Igreja de São Roque
EXTRAVAGANCE — MEGALOMANIA
The most expensive church altar ever. Really.
Despite its location amidst tourist hustle and bustle, the Igreja de São Roque is initially inconspicuous. However, the interior tells a different story.
In 1566, the Jesuits established their Portuguese headquarters as the builders, but they didn’t take modesty too seriously and enlisted the later court architect Filippo Terzi from Italy. The wood for the coffered ceiling comes from Germany because trees elsewhere weren’t large enough, and the ceiling painting is stylistically the hippest of its time. As if that weren’t enough, the Jesuit-influenced and very eager for recognition from the Pope, King John V, in the heyday of absolutist megalomania, donated the chapel for St. John the Baptist. Over 100 prominent artists in Rome built it, transported to Lisbon in 1747 on three ships. The altar, made of marble, lapis lazuli, ivory, jade, and amethyst, is said to have cost two million Brazilian Cruzeiros.

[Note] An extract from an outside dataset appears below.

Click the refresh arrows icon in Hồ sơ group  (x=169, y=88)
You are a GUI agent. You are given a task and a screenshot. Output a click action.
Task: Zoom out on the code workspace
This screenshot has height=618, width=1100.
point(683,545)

The fact that the church survived the earthquake of 1755 provides the increasingly criticized Jesuits with the best arguments for God’s punishment and such, which in turn provides the Enlightenment with the best arguments for expelling the Jesuits from the country. At least the Church of St. Rochus is a miracle when it comes to wasteful spending. For those who want to get an idea of Lisbon before 1755, it’s a gem. The attached museum costs a little admission fee except on Sunday mornings, but it offers not only great Portuguese art but also relics with authenticity certificates from the time of the plague.